Такой групповой портрет воплощал представление голландцев о равенстве и справедливости – конечно, внутри закрытого для посторонних сообщества. Каждый из позировавших художнику стрелков платил за право быть увековеченным одну и ту же сумму, причем сумму довольно значительную, поэтому он имел право получить свой портрет точно так же, как и все остальные – он имел право на хорошо видный, узнаваемый, достойный образ, который будут с уважением лицезреть самые отдаленные потомки.
Старыгин отвлекся от размышлений, потому что стали разносить завтрак. Самолет принадлежал чешской авиакомпании, стало быть, и меню будет чешским. Он, в общем-то, не против, только бы не кнедлики – гордость чешской кухни. Дмитрий Алексеевич считал себя человеком некапризным, но один вид шариков из клейкого картофельного теста приводит его в уныние.
И разумеется, вот они, кнедлики, да еще и остывшие к тому же!

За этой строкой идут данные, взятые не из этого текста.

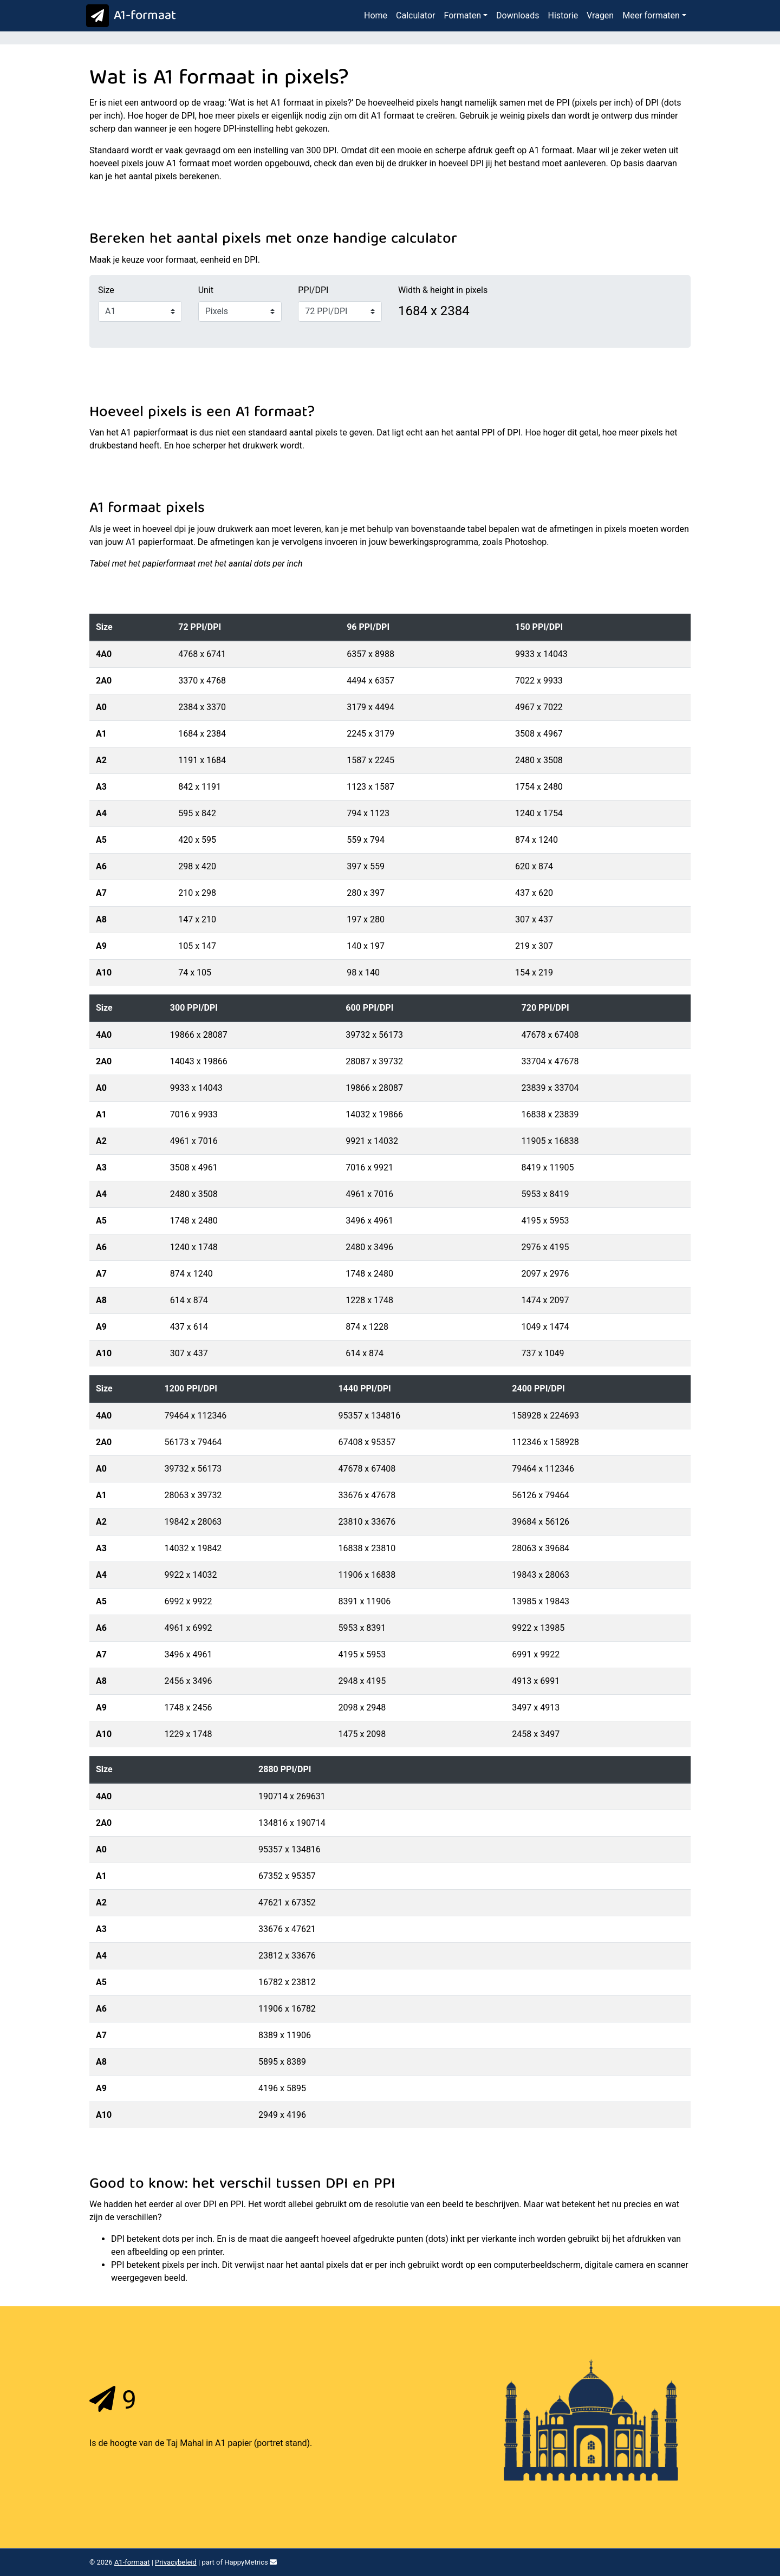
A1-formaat (128, 16)
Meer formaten (651, 15)
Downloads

Старыгин еле слышно застонал. Соседка не обратила на него никакого внимания, она была поглощена завтраком – не спеша раскрывала упаковки, внимательно исследуя содержимое.
Голод не тетка, так что Старыгин не заметил, как съел все. Соседка тоже кушала с большим удовольствием, и он, глядя на нее, снова вспомнил современниц Рембрандта, которые славились своим отличным аппетитом и могли есть наравне с мужчинами.
После кофе настроение немного улучшилось. Старыгин уселся поудобнее и снова закрыл глаза, чтобы без помех предаться размышлениям.
Каждый из девятнадцати членов корпорации стрелков заплатил Рембрандту по сто гульденов. Выражаясь современным языком, сумма набежала немалая. Даже на одну треть этих денег амстердамский ремесленник с семьей мог жить и кормиться около года.
Неудивительно, что, увидев готовую картину, господа стрелки были ужасно недовольны. Еще бы им удовлетвориться такой работой!
Вместо того чтобы сделать приличный групповой портрет в лучших традициях того времени, художник изобразил стрелков в пышных нарочитых костюмах, с разным оружием, в абсолютно театральных позах.
Начать с того, что фоном выбрана якобы набережная одного из каналов Амстердама, а изображенная на картине арка является аркой здания Стрелковых обществ, где по замыслу и должна была висеть картина. Но известно, что такое количество народа никак не поместилось бы на узких ступенях здания. Для чего Рембрандту понадобилось такое искажение пространства?
Далее, впереди двое мужчин – капитан с лейтенантом – мило беседуют, еще один стрелок заряжает мушкет, еще один – стреляет чуть ли не по товарищам, и пожилой стрелок в шлеме и латах отводит мушкет, чтобы не поранить лейтенанта. Копья слишком длинны, опять-таки невозможно устоять с ними на узких ступенях. Тут же барабанщик бьет в барабан вместо того, чтобы слушать капитана и ждать приказа. Слева мальчишка в шлеме несется куда-то с пустым рогом для пороха – забыл наполнить, куда уж тут в поход выступать…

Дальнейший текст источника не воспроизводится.